═══ GEZEIGTER TEXT ═══

Ein Sprung in das Jahr 1958

„Schatz hast du die Koffer schon aus dem Keller geholt?“, rief Elli ihrem frisch angetrauten Ehemann Erich zu, doch noch ehe dieser zu einer Antwort ansetzen konnte, schrillte plötzlich das Telefon im Flur. Mit einem Stirnrunzeln nahm Elli den Hörer ab. „Guten Tag, spreche ich mit Fräulein…äh Frau Emmerich?“ Die heisere Männerstimme erkannte Elli sofort. Es war der ältere, leicht vergesslich werdende Leiter des Fotostudios, bei dem sie zurzeit arbeitete. „Am Apparat, Herr Schwaiger. Ist etwas passiert? Mein Gatte und ich waren gerade dabei unsere Koffer für den Urlaub zu packen“, antwortete Elli etwas besorgt. „Ja das tut mir jetzt furchtbar leid, aber… aber ich habe ganz vergessen, der Großauftrag für die Firma Schmidt soll doch übernächsten Montag fertig sein.“ Ellis Miene verdunkelte sich. Ein vergessener Großauftrag bedeutete, dass ihre Pläne für die Flitterwochen wohl ins Wasser fallen würden. Sie verabschiedete sich und legte den Hörer zurück auf die Gabel. „Tja, was soll‘s, dann führe ich meinen neuen Tellerrock aus dem Quelle-Katalog einfach so mal aus.“ Sie versuchte zwar, sich ihre Enttäuschung nicht anmerken zu lassen, ihr Ehemann Erich kannte seine Frau jedoch nur zu gut. Er wusste, wie sehr sie sich auf Rimini gefreut hatte. Schließlich war das Ehepaar Meyer von schräg gegenüber erst frisch gebräunt von ihrem Urlaub in den Bergen zurückgekommen und erzählten jetzt begeistert von ihren Erlebnissen. „Quelle-Katalog…“, murmelte Erich. Plötzlich hatte er eine Idee.

═══ VORLIEGENDE DATEN ═══

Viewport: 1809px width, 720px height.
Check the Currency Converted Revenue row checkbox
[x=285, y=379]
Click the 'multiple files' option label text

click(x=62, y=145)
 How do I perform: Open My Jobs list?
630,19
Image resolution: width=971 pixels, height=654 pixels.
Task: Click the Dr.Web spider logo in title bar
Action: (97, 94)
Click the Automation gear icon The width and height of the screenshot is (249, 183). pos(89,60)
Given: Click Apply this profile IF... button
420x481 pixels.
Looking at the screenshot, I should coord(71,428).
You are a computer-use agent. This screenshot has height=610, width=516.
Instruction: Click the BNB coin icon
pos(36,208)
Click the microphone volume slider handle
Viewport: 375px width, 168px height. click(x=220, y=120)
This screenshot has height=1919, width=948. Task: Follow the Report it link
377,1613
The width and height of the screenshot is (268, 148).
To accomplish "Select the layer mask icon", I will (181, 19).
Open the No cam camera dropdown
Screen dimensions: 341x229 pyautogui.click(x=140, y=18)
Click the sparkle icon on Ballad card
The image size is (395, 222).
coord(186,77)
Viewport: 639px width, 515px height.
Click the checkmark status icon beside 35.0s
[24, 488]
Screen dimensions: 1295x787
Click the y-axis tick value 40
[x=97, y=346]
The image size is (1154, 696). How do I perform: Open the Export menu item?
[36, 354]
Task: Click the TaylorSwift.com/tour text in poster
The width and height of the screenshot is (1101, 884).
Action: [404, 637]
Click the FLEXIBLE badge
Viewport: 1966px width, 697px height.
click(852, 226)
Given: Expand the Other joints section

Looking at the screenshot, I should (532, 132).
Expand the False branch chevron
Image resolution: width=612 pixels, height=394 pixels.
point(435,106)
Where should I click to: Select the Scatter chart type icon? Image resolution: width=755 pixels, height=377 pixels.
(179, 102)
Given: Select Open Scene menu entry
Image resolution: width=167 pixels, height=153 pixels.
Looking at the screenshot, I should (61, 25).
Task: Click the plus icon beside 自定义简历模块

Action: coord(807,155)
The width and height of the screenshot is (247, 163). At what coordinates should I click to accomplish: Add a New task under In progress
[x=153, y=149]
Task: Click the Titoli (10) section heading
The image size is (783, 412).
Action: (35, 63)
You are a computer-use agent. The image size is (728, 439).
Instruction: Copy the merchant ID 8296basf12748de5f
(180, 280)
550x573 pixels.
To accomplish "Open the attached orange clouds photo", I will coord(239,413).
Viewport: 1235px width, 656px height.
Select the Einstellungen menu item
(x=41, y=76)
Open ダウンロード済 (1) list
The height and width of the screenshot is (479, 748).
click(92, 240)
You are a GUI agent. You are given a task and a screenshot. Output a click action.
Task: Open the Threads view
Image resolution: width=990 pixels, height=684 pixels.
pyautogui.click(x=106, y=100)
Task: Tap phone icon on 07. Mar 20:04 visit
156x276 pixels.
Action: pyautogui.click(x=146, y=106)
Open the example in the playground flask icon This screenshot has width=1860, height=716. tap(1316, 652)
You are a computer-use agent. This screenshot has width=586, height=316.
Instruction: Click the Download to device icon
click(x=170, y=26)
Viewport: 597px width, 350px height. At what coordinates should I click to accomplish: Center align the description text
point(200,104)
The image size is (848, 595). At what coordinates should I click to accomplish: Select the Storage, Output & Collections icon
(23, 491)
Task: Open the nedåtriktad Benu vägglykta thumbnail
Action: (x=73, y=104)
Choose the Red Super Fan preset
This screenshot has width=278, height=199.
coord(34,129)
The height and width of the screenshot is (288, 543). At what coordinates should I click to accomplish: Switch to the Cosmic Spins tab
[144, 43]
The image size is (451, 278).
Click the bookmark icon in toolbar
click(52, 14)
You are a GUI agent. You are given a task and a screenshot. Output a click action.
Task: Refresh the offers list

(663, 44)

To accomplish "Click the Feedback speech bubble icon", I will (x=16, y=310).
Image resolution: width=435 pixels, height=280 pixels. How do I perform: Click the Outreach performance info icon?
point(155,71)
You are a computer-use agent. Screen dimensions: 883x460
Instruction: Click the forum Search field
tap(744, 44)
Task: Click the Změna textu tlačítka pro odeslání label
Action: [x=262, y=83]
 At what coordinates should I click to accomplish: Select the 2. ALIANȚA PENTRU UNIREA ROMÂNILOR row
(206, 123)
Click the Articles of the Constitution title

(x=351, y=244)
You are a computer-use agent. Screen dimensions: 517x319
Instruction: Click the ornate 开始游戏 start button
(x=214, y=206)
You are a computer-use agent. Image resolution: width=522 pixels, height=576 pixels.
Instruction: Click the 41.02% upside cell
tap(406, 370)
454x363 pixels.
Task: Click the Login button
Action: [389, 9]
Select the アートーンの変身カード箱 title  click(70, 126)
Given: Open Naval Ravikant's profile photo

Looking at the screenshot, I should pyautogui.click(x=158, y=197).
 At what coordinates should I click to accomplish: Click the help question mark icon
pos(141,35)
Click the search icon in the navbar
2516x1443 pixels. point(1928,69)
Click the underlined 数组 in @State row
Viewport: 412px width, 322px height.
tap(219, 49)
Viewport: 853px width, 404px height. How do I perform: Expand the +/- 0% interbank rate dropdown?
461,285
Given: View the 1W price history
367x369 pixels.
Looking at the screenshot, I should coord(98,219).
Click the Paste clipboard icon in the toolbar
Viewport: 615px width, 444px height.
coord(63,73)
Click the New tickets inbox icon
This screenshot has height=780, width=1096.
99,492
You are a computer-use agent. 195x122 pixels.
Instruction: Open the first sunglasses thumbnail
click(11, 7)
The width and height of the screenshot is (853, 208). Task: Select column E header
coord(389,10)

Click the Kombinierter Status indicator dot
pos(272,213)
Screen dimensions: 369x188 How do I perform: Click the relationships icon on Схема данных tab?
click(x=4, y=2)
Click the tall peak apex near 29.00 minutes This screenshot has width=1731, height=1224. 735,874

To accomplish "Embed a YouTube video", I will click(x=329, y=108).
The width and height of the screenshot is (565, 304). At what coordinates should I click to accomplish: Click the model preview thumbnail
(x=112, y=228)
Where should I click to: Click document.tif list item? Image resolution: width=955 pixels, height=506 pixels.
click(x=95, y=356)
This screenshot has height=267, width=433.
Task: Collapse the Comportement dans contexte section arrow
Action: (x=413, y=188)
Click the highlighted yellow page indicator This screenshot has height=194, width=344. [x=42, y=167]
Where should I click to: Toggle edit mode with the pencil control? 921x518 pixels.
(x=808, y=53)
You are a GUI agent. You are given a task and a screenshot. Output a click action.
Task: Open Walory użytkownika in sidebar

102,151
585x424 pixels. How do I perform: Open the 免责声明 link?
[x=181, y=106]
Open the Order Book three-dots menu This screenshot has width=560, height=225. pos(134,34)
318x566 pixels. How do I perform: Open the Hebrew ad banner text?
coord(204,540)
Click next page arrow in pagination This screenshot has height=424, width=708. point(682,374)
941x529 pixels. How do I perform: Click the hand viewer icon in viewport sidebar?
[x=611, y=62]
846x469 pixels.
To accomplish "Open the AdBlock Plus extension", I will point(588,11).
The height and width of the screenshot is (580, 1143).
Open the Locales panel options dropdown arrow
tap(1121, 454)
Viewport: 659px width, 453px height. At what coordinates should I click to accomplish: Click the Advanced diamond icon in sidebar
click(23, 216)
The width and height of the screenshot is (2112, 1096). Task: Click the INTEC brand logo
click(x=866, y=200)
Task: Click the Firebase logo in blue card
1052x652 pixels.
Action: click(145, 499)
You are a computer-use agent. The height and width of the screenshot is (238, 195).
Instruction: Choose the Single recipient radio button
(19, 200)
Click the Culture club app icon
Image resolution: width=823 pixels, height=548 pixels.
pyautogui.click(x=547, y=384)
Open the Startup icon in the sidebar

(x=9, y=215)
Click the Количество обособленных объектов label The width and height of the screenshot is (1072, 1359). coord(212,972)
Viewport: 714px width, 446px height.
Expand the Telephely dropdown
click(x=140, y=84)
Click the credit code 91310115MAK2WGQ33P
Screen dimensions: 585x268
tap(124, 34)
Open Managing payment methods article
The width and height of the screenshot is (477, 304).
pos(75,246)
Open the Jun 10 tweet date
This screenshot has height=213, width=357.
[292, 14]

═══

ZIEL A: Warum verdunkelt sich in der Erzählung über das Jahr 1958 Ellis Miene nach dem Anruf von Herrn Schwaiger? Antworte in ein bis drei Sätzen.
ZIEL B:
Beantworte zur Erzählung über das Jahr 1958 kurz:
(i) Wo arbeitet Elli zurzeit?
(ii) Aus welchem Katalog stammt Ellis neuer Tellerrock?
(iii) Wo hat das Ehepaar Meyer seinen Urlaub verbracht?
ZIEL C: Wie geht die Erzählung über das Jahr 1958 weiter? Führe sie nach dem Satz „Plötzlich hatte er eine Idee.“ fort.

ENDERGEBNIS A: Herr Schwaiger hat vergessen, dass der Großauftrag für die Firma Schmidt übernächsten Montag fertig sein soll. Ein vergessener Großauftrag bedeutet, dass Ellis Pläne für die Flitterwochen wohl ins Wasser fallen.

ENDERGEBNIS B:
(i) In einem Fotostudio, das Herr Schwaiger leitet.
(ii) Aus dem Quelle-Katalog.
(iii) In den Bergen.

ENDERGEBNIS C:
Eine Sonne für Zuhause

Er schnappte sich den Quelle-Katalog, der immer auf dem kleinen Nierentisch im Wohnzimmer lag und durchforstete akribisch das Angebot des Fürther Versandhandhauses. Seit dem Wiederaufbau des Unternehmens nach dem Zweiten Weltkrieg wurde das Sortiment des Katalogs ständig erweitert. Während man in den späten 20er- und 30er-Jahren vor allem Kleidung und Kurzwaren bestellen konnte, erstreckte sich das Angebot Anfang der 50er-Jahre auch auf Möbel und Elektrogeräte. Endlich, auf Seite 299, gleich unter dem „Express-Bügelautomat“ fand Erich, wonach er gesucht hatte: die Quellux-Sonne. „Das wäre doch gelacht! Wenn wir nicht in die Sonne kommen, dann hole ich sie für Elli einfach in unser Wohnzimmer.“ Mit einem breiten Lächeln im Gesicht wählte er mit seinem Zeigefinger die angegebene Nummer des Versandhandels und wartete auf das Fräulein von der Bestellannahme.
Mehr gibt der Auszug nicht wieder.